Problem to work on
A verbatim transcription of every record below is required.

Saved data entries

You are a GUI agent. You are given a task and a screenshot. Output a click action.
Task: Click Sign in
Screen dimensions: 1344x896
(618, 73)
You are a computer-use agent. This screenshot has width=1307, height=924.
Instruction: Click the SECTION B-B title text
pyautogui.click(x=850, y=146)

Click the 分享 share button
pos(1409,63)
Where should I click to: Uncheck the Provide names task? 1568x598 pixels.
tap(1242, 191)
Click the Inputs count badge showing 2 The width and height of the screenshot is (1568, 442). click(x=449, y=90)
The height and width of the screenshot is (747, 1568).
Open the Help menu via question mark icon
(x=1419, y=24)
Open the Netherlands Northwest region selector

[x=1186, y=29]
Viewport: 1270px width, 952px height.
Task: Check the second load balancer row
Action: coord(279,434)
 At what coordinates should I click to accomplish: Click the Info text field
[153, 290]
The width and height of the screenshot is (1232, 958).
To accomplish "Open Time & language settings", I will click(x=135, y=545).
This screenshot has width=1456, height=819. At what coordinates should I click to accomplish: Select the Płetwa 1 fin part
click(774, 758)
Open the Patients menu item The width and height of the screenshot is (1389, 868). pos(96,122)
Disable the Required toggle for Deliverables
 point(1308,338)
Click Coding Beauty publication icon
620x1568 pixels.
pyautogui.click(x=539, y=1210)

Task result
You are a GUI agent. You are given a task and a screenshot. Output a click action.
Task: Click Sign in
Screen dimensions: 1344x896
(618, 73)
You are a computer-use agent. This screenshot has width=1307, height=924.
Instruction: Click the SECTION B-B title text
pyautogui.click(x=850, y=146)

Click the 分享 share button
pos(1409,63)
Where should I click to: Uncheck the Provide names task? 1568x598 pixels.
tap(1242, 191)
Click the Inputs count badge showing 2 The width and height of the screenshot is (1568, 442). click(x=449, y=90)
The height and width of the screenshot is (747, 1568).
Open the Help menu via question mark icon
(x=1419, y=24)
Open the Netherlands Northwest region selector

[x=1186, y=29]
Viewport: 1270px width, 952px height.
Task: Check the second load balancer row
Action: coord(279,434)
 At what coordinates should I click to accomplish: Click the Info text field
[153, 290]
The width and height of the screenshot is (1232, 958).
To accomplish "Open Time & language settings", I will click(x=135, y=545).
This screenshot has width=1456, height=819. At what coordinates should I click to accomplish: Select the Płetwa 1 fin part
click(774, 758)
Open the Patients menu item The width and height of the screenshot is (1389, 868). pos(96,122)
Disable the Required toggle for Deliverables
 point(1308,338)
Click Coding Beauty publication icon
620x1568 pixels.
pyautogui.click(x=539, y=1210)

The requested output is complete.